• **Material to process**:
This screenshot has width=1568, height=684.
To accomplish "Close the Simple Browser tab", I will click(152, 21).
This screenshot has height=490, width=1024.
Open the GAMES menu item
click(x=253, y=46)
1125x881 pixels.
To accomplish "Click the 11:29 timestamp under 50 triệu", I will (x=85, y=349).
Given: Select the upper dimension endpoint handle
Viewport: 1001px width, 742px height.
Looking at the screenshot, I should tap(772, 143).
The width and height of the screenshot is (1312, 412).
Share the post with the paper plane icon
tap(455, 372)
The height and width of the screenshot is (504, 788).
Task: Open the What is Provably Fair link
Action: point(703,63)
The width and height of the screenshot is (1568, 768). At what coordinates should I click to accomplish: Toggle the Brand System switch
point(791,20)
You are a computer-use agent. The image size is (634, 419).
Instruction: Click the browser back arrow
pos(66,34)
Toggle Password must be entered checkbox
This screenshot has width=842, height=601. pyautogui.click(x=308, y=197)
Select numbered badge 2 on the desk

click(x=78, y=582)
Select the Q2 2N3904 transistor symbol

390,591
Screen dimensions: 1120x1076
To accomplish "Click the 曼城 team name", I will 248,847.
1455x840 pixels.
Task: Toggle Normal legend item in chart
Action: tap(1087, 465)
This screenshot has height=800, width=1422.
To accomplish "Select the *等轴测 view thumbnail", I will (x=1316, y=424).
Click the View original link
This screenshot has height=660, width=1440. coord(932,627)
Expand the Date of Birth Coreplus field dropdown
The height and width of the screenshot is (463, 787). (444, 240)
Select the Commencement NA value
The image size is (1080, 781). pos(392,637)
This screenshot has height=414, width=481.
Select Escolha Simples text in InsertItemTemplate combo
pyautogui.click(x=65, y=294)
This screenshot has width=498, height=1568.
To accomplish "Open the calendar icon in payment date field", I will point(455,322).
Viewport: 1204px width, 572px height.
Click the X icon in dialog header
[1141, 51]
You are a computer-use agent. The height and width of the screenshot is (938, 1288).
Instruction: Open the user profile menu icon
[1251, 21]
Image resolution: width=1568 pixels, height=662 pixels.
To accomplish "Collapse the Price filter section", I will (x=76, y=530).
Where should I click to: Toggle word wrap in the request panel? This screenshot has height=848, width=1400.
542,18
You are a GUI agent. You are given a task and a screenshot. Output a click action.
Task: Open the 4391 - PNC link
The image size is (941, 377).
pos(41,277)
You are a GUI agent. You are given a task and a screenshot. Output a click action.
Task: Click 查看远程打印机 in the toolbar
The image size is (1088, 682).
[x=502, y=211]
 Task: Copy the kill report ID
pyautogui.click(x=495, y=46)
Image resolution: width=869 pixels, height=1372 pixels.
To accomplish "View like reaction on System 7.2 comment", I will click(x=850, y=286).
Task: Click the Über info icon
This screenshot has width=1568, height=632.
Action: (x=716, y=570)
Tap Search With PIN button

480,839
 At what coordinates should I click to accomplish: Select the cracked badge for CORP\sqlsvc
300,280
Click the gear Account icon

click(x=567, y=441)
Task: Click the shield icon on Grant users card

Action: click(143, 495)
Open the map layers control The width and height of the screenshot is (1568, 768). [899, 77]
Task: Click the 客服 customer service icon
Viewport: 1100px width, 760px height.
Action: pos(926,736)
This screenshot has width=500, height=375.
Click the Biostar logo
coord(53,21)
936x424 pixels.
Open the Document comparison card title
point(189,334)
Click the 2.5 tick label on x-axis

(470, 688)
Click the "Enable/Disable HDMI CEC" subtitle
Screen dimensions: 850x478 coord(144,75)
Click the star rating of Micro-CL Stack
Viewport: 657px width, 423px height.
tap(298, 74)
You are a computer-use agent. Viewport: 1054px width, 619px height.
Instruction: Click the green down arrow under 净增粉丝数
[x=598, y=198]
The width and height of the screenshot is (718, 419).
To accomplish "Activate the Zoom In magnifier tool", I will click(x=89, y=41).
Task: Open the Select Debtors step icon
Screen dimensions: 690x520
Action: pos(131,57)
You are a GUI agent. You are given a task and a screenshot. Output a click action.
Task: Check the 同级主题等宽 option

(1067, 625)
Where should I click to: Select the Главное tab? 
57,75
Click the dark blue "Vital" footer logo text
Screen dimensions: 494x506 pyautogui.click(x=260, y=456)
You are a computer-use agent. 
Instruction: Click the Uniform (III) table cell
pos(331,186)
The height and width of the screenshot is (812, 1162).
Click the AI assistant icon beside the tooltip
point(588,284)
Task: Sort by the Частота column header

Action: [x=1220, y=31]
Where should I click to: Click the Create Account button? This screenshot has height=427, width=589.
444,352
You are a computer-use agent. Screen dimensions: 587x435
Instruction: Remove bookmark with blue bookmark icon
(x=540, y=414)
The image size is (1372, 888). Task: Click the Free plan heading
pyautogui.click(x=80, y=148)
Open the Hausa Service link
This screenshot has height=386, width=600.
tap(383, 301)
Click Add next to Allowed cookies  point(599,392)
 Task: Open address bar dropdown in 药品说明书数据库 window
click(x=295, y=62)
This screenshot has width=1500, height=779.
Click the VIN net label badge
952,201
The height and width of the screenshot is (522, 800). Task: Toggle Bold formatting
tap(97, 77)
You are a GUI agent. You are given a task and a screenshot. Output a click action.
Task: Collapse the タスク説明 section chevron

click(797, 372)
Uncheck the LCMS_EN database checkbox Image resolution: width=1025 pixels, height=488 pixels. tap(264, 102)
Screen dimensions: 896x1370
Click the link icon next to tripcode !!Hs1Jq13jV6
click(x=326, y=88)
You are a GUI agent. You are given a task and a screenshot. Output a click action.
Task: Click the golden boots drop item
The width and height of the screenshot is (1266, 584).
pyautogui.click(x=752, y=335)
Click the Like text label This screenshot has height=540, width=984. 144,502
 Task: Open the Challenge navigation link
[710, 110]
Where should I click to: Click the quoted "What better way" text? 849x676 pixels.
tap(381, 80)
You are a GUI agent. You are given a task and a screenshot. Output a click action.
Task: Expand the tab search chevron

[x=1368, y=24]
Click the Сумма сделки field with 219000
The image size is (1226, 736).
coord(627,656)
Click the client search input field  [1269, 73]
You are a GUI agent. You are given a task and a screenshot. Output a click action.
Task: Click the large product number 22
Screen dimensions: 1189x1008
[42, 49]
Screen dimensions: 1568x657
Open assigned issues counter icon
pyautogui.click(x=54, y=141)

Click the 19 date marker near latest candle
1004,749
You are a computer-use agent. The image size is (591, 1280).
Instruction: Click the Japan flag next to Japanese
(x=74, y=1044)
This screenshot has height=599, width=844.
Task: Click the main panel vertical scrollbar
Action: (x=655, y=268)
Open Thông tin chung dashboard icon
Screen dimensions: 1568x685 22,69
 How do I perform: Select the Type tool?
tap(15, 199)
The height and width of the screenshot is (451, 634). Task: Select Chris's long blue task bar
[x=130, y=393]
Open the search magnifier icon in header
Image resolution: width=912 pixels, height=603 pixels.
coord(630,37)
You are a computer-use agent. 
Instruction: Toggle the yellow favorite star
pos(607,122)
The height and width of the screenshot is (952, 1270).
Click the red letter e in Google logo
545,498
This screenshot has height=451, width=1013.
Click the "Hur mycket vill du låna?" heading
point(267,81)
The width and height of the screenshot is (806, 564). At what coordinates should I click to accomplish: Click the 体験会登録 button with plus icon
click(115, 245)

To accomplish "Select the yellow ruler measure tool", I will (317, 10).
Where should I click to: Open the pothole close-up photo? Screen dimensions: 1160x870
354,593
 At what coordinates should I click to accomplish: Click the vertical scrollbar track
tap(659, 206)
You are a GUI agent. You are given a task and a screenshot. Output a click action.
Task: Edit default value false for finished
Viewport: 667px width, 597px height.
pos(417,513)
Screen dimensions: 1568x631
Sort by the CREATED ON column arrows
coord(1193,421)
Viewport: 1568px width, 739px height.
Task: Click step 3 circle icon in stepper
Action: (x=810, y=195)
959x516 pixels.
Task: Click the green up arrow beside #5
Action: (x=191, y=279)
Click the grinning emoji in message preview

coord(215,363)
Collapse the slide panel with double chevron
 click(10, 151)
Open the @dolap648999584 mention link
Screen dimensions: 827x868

• **What to produce**: Lines with "magnifier" in them: work out how many there are in the listing and give the figure alone.

• **Solution**: 2